(Beginning of Provided material)

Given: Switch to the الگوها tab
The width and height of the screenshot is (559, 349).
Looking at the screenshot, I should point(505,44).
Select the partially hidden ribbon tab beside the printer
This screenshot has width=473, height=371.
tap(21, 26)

(End of Provided material)

Try it » Every entry shown earlier is to be returned exactly, line for line.

Exercise solution »
Given: Switch to the الگوها tab
The width and height of the screenshot is (559, 349).
Looking at the screenshot, I should point(505,44).
Select the partially hidden ribbon tab beside the printer
This screenshot has width=473, height=371.
tap(21, 26)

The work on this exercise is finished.